**Instruções das tarefas**
(a) Verifique se cada afirmação abaixo está de acordo com o texto sobre o grafite em Belo Horizonte, respondendo sim ou não e citando literalmente as palavras do texto que decidem a questão: (i) no vestibular 2008 da UFMG, a relação candidato/vaga para artes visuais chegou a 9,24; (ii) a Escola Guignard é ligada à UFMG; (iii) Warley Bombi cursa o 8º período de educação artística.
(b) Retome o texto sobre o grafite em Belo Horizonte logo após a última frase apresentada e dê continuidade a ele.

**Texto de origem**
■ ■ ■
Grafite : Do protesto à profissionalização

Glória Tupinambás
Euler Júnior/EM/D.A Press
Daniel do Carmo busca na especialização uma forma de se destacar na profissão e aprofundar conhecimentos

Tubos de spray, pincéis e tintas a óleo pintam os muros de Belo Horizonte e desenham um novo cenário no mundo acadêmico e no mercado de trabalho. O grafite, antes apenas arte de protesto das periferias e genuína expressão do movimento hip hop, aos poucos se transforma em objeto de estudo em cursos de educação artística em universidades públicas e privadas. Como profissão, a manifestação cultural já demarcou seu espaço e hoje é meio de sustento de uma legião de jovens. Essa nova realidade vai estar estampada em painéis e telas da 1ª Bienal Internacional de Grafite, que promete agitar a capital a partir desta semana.

As artes plásticas e visuais estão na lista de cursos de graduação oferecidos em cinco universidades públicas de Minas. A crescente procura pela área se reflete nos números da maior instituição federal de ensino do estado, a UFMG. A relação candidato/vaga no vestibular 2008 para artes visuais teve um aumento de 45% em relação ao ano passado, chegando a 9,24 alunos na disputa por uma cadeira. A Escola Guignard, ligada à Universidade do Estado de Minas Gerais (Uemg), oferece o maior leque de opções para os interessados, que podem escolher entre bacharelados e licenciaturas em artes visuais e plásticas e educação artística.

Dono de exuberantes figuras que hoje enchem de cor a paisagem da capital, Warley Fabiano Santos, de 25 anos, mais conhecido como Warley Bombi, cultiva a paixão pelo desenho desde criança. “Rabiscava as paredes de casa e deixava minha marca por todas as partes. Há nove anos, o grafite me chamou a atenção e, hoje, não vejo outra trajetória de vida senão a arte”, diz Bombi, aluno do 6º período de educação artística da Escola Guignard.
■ ■ ■
**Seção de dados**

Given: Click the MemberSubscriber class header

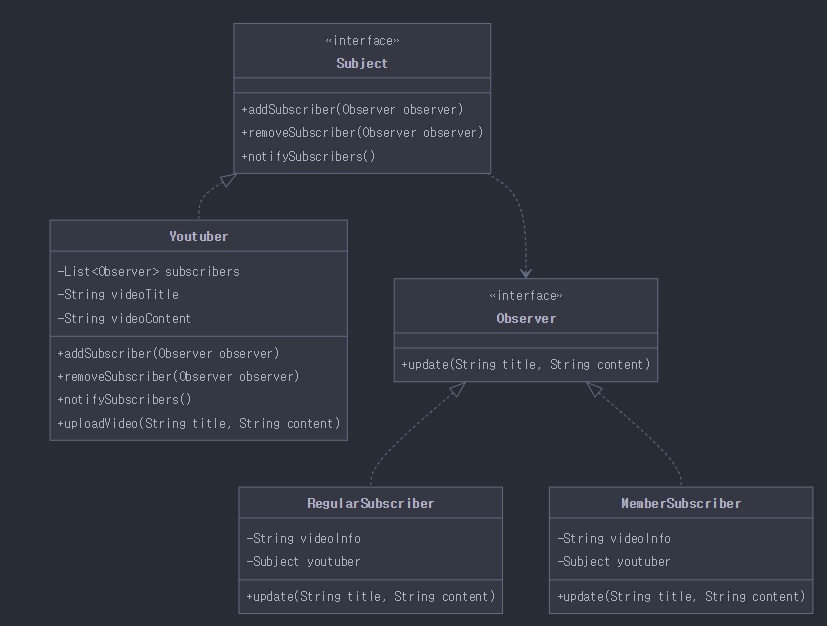Looking at the screenshot, I should [681, 503].
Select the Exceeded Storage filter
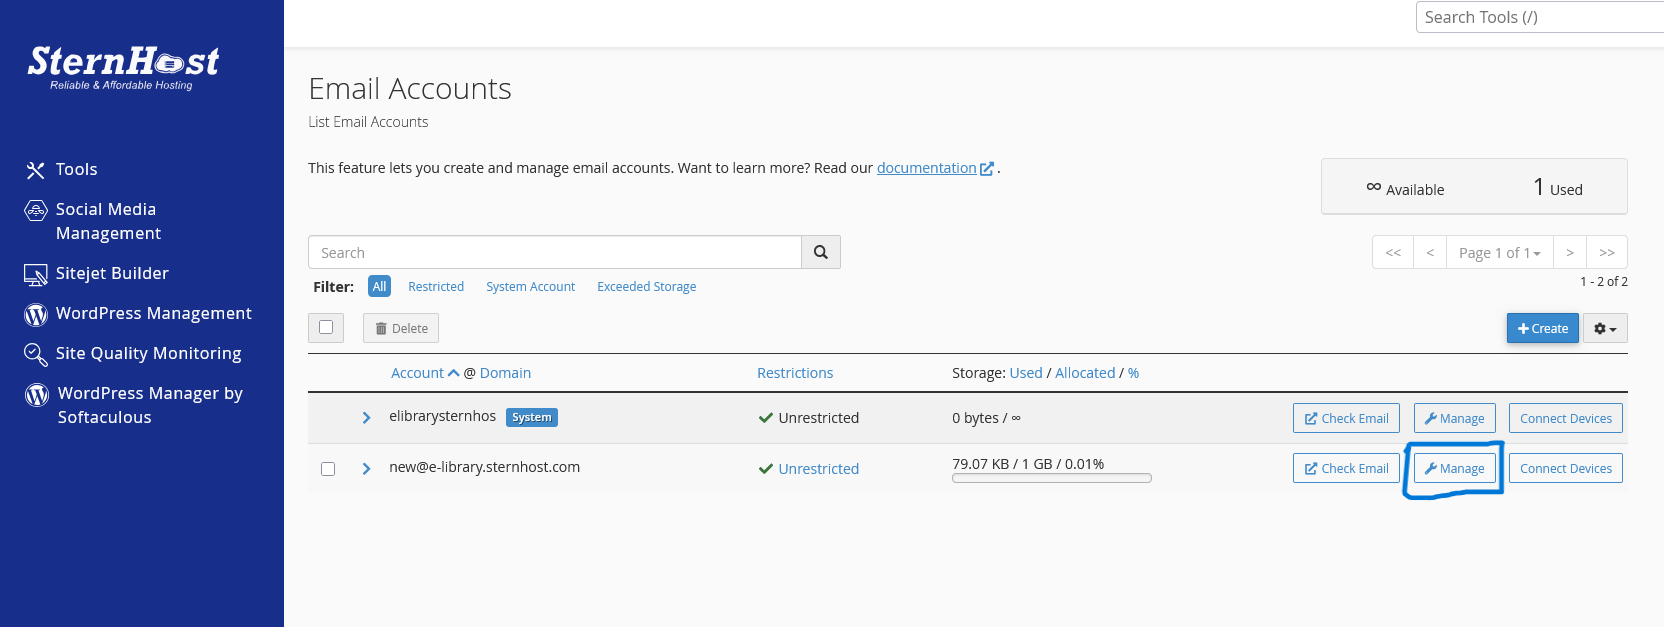The width and height of the screenshot is (1664, 627). (646, 287)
■ ■ ■
**Em resposta**
(a)
(i) Sim: “chegando a 9,24 alunos na disputa por uma cadeira”.
(ii) Não: “A Escola Guignard, ligada à Universidade do Estado de Minas Gerais (Uemg)”.
(iii) Não: “aluno do 6º período de educação artística da Escola Guignard”.

(b)
O talento do jovem poderá ser visto em duas exposições durante a 1ª Bienal Internacional de Grafite, a Grande Arte e a Diálogos. Nas telas, ele pretende dar vida ao trabalho que desenvolve com jovens carentes da organização não-governamental Associação Imagem Comunitária (AIC). “Sou um multiplicador da arte e isso é importante para que eu tenha o reconhecimento da minha família. Sou de origem pobre, filho de pessoas que não têm contato com arte, com galerias, e ter um retorno financeiro do meu trabalho é fundamental”, conta Warley, que também participa do Observatório da Juventude da UFMG.

Euler Júnior/EM/D.A Press
Estudante da Guignard, Warley Santos sempre foi apaixonado pelo desenho e hoje não vê sua vida sem a arte

Daniel do Carmo, o Ovlha, de 27, também pretende alçar grandes vôos com o grafite. Formado em artes plásticas pela Escola Guignard, ele agora se dedica à pós-graduação em história da cultura e da arte na UFMG. “Sempre gostei de pintura e desenho, mas, há dois anos, aprendi a usar o grafite nas artes. Tenho buscado formação acadêmica na área para desenvolver meu talento e agora a arte é minha profissão. Conclui a graduação em dezembro, comecei a trabalhar em janeiro e já tenho meu carro e minha independência financeira”, diz Ovlha, que também é professor do projeto Arena da Cultura, da Prefeitura de BH.

HISTÓRIA O grafite, arte marginal que nasceu na Europa, teve seus primeiros registros no Brasil na década de 1970. E, na última semana, a manifestação ganhou um novo status: a Câmara dos Deputados aprovou projeto de lei que trata da descriminalização do grafite. O texto diferencia pichação de grafitagem, que valorizaria o patrimônio público e privado desde que autorizado pelo proprietário do imóvel.

“A arte contemporânea reconhece o grafite como autêntico e o fenômeno está presente nas grandes e pequenas cidades. Os artistas são o espelho de seu tempo e esse movimento não vem de uma elite econômica, cultural e política, mas das periferias. A grande mudança é que a sociedade vai olhar de maneira diferenciada para essa manifestação, carregada de sopros de liberdade e de originalidade. O grafiteiro tem que buscar formação profissional e o mercado absorver esses profissionais é um reconhecimento do valor dessa linguagem”, afirma o artista plástico e professor universitário Rui Santana, que também é o idealizador e coordenador-geral da bienal.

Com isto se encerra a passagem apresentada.